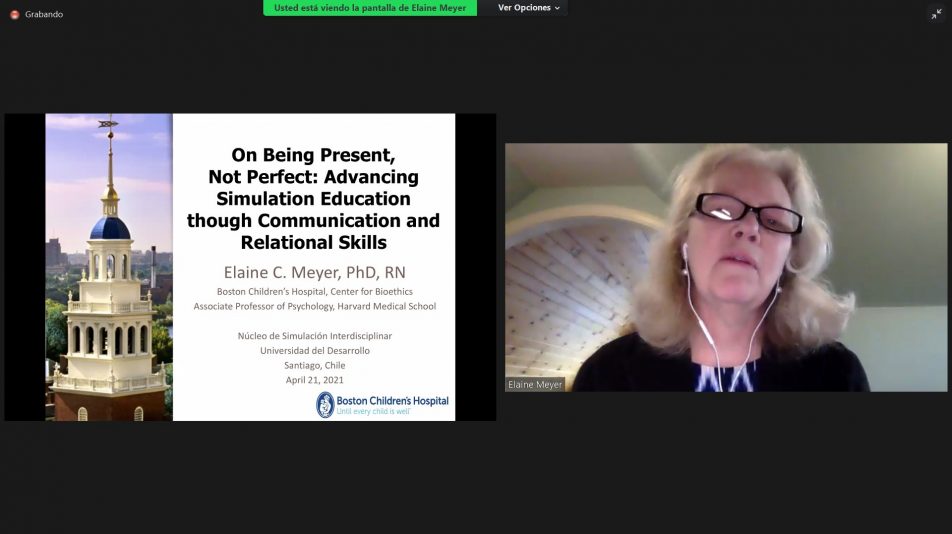
Task: Click the presenter name Elaine C. Meyer, PhD, RN
Action: [313, 272]
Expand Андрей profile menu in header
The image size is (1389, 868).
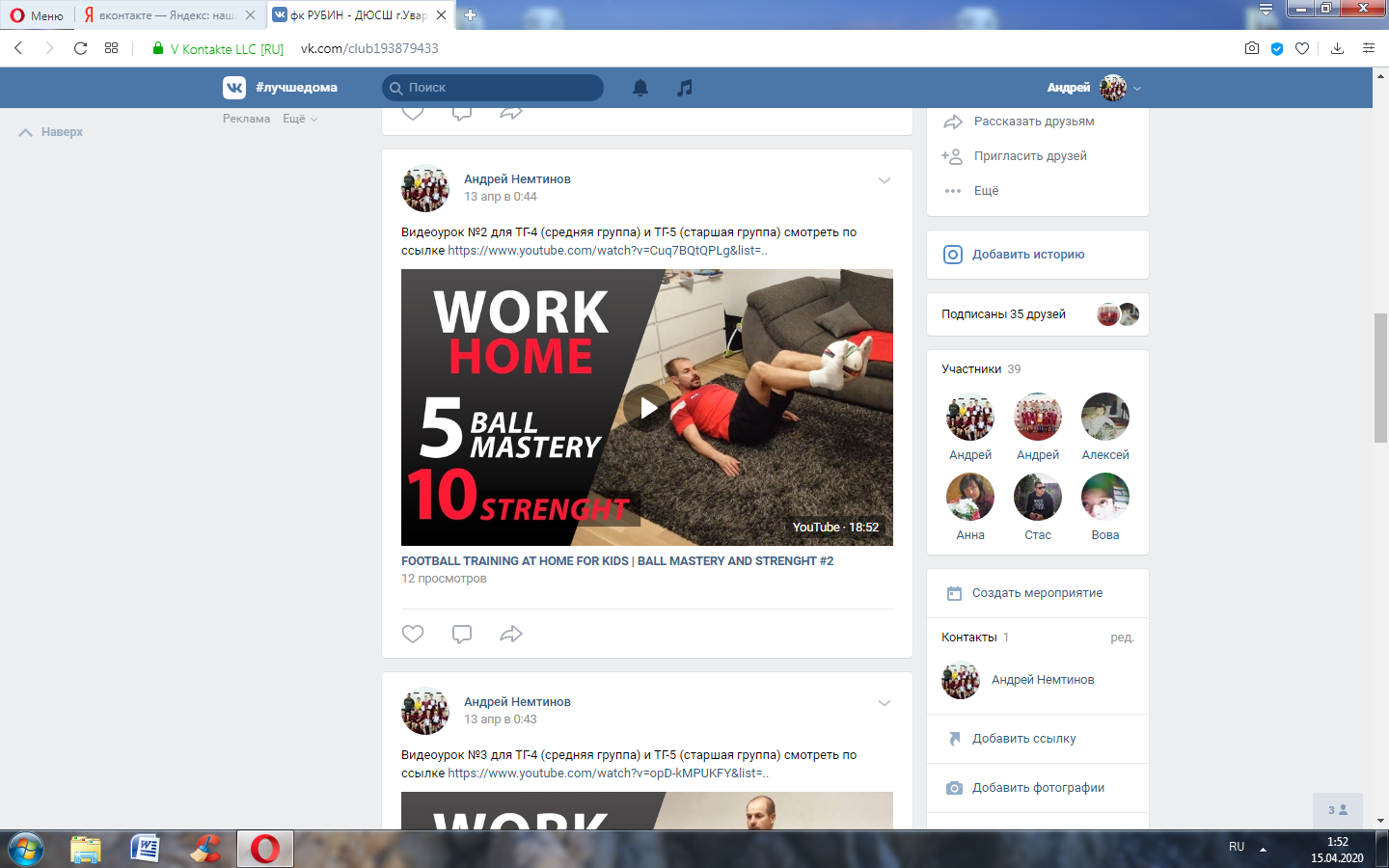[x=1137, y=88]
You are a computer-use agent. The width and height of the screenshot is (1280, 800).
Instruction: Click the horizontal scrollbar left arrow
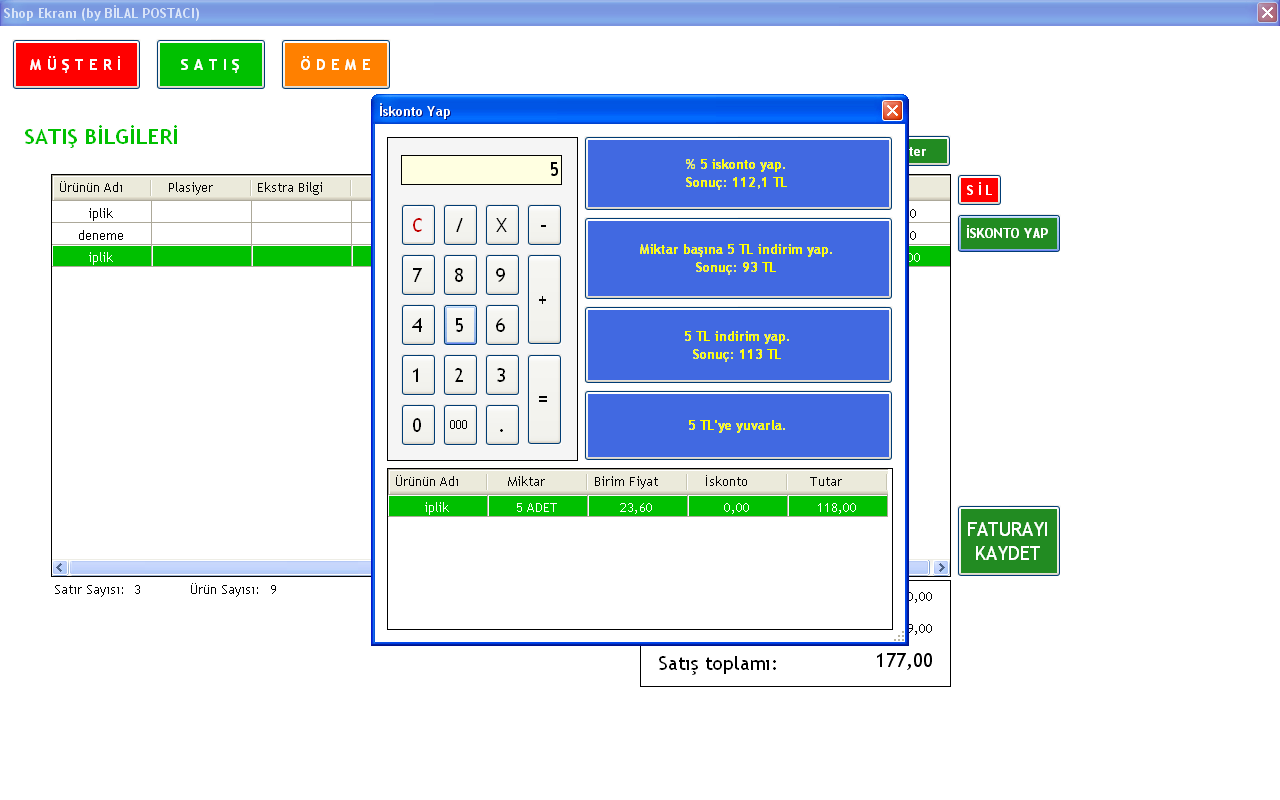pyautogui.click(x=60, y=568)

→ **What is expected**:
Output the line that contains "You are a computer-use" and every subsequent line through the end of the entries, exactly as given, without pictures.

→ **The answer**:
You are a computer-use agent. The width and height of the screenshot is (1280, 800).
Instruction: Click the horizontal scrollbar left arrow
pyautogui.click(x=60, y=568)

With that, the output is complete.